We also reject Whitaker's argument that Apprendi requires a different result. Here, the fact-finder determined the existence of the special offender fact, importation, beyond a reasonable doubt, in accordance with Apprendi. Apprendi, 530 U.S. at 490, 120 S. Ct. 2348.

III.

Accordingly, we affirm the judgment of the court of appeals upholding Whitaker's conviction and sentence.

NOTES

[1] The prosecution charged Whitaker with the following offenses: Special Offender-Importation of a Schedule II Controlled Substance, § 18-18-407(1)(d), 6 C.R.S. (2001)(Sentence Enhancer); Possession of a Schedule II Controlled Substance-Intent to Distribute (1,000 Grams or More), § 18-18-405(3)(a)(III), 6 C.R.S. (2001); Possession of a Schedule II Controlled Substance-Intent to Distribute, § 18-18-405(2)(a)(I), 6 C.R.S. (2001); and Possession of Drug Paraphernalia, § 18-18-428(1), 6 C.R.S. (2001). The prosecution subsequently dismissed the two latter offenses prior to trial.

[2] We granted certiorari on the following issues:

1. Whether the district court erroneously instructed the jury regarding the elements of the crime of possession of one thousand grams or more of a controlled substance with intent to distribute, and if the court of appeals erroneously concluded that the prosecution was not required to prove that petitioner knowingly possessed such amount to trigger an enhanced sentence?

2. Whether the district court erroneously treated petitioner's special offender charge as a "sentence enhancer" rather than as a substantive offense or as an element of the possession with the intent to distribute charge, and if the court of appeals incorrectly relied on People v.
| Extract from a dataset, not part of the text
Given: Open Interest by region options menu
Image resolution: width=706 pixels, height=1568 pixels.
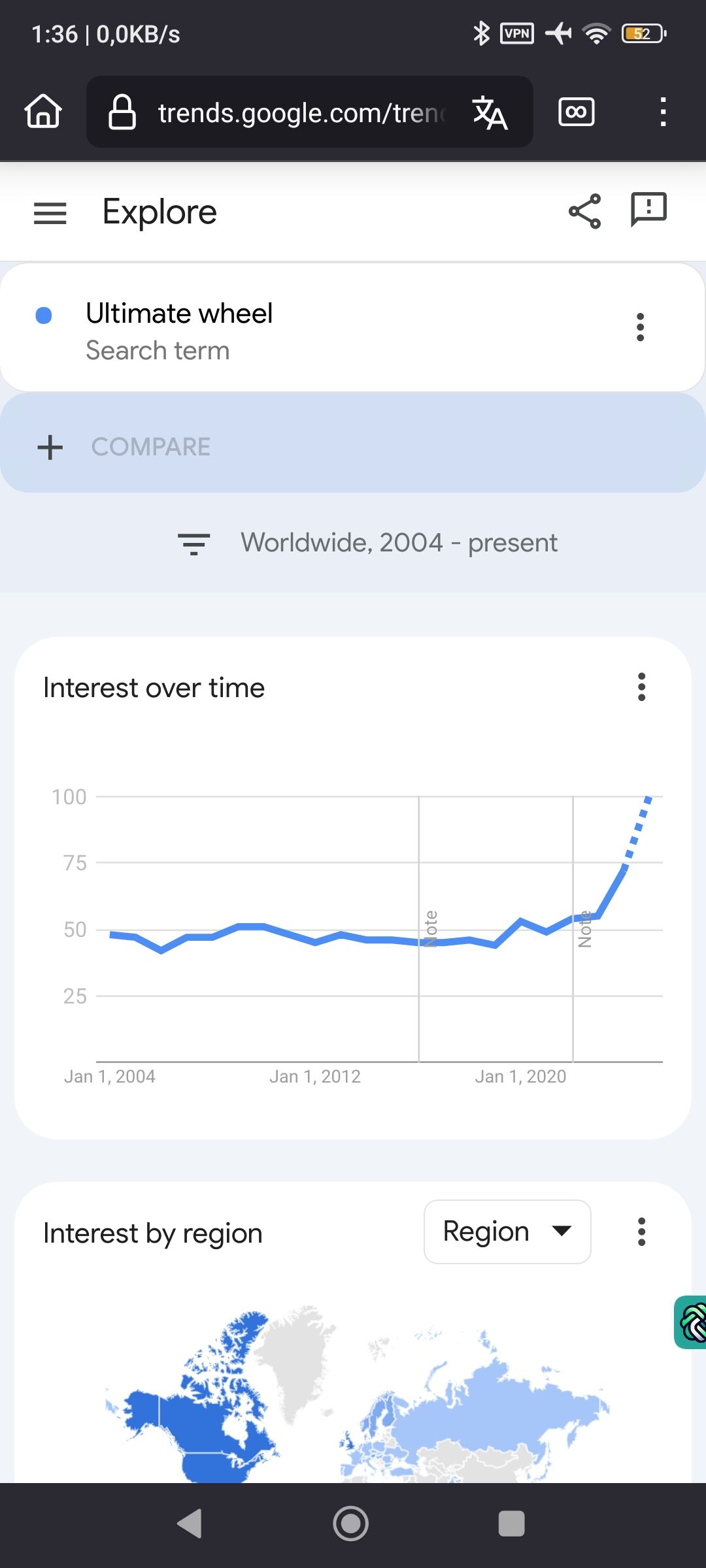Looking at the screenshot, I should 641,1232.
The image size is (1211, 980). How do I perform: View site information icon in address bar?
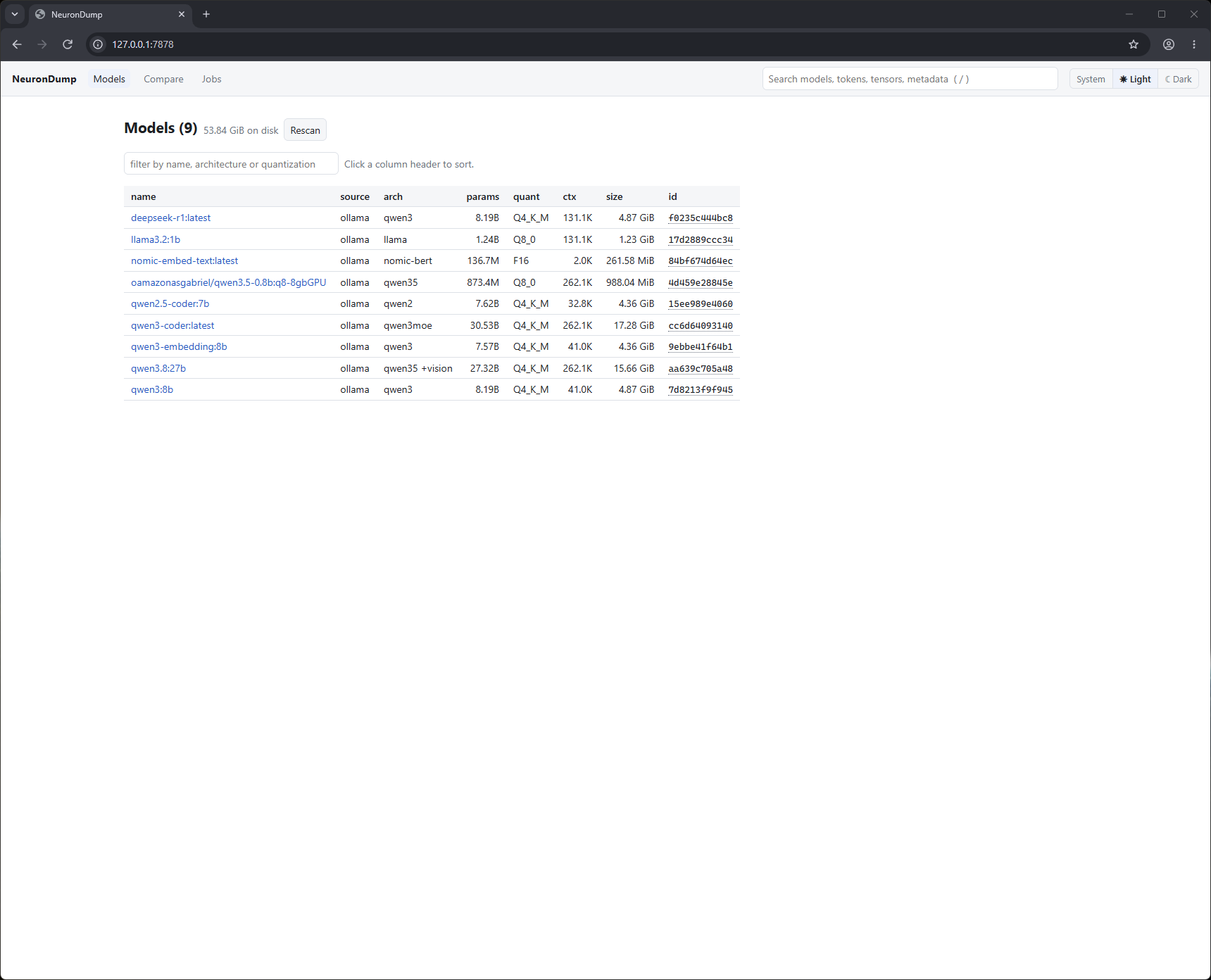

Ramirez to determine that the prosecution need not prove mens rea with respect to that charge?

[3] Section 18-18-405(3)(a)(III), 6 C.R.S. (2001), provides:

(3)(a) Except as otherwise provided in section 18-18-407 relating to special offenders, any person convicted pursuant to paragraph (a) of subsection (2) of this section for knowingly manufacturing, dispensing, selling, distributing, possessing, or possessing with intent to manufacture, dispense, sell, or distribute, or inducing, attempting to induce, or conspiring with one or more other persons, to manufacture, dispense, sell, distribute, possess, or possess with intent to manufacture, dispense, sell, or distribute an amount that is or has been represented to be:

. . .

(III) One thousand grams or one kilogram or more of any material, compound, mixture, or preparation that contains a schedule I or schedule II controlled substance as listed in section 18-18-203 or XX-XX-XXX shall be sentenced to the department of corrections for a term greater than the maximum presumptive range but not more than twice the maximum presumptive range provided for such offense in section 18-1-105(1)(a).
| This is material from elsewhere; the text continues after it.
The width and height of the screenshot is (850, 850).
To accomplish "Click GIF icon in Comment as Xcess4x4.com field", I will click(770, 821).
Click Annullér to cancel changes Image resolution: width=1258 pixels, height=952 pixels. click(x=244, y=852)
[4] Subsection (1) defines the elements of the offense covered by this statute. Subsection (2) defines the level of felony to be applied based upon the type of drug involved in the offense. Subsection (3) defines the required sentence for offenses involving various large quantities of drugs. Subsection (5) works to apply subsection (3) to those defendants who commit a section 18-18-405 offense two or more times within six months and the violations involve an aggregate amount of at least 25 grams of a controlled substance. Subsection (6) requires revocation of the offender's driver's license upon conviction.

[5] Because the quantity of drugs is not an element of the offense under this statutory design, section 18-1-503(4) does not apply. See § 18-1-503(4), 6 C.R.S.2001 (providing that where a statute defining an offense contains a culpable mental state, that mental state applies to every element of the offense, unless an intent to limit its application clearly appears).

[6] Because we find that "knowingly" does not apply to the quantity of drugs, we need not reach the question of whether or not the jury instruction in this case applied a mental state to the drug quantity.

[7] Section 18-18-407(1)(d) provides: "The defendant unlawfully introduced, distributed, or imported into the state of Colorado any schedule I or II controlled substance (contained in part 2 of this article)."

[8] In Vega, the special offender statute was section 18-18-107, the precursor to the statute we rule upon today, section 18-18-407.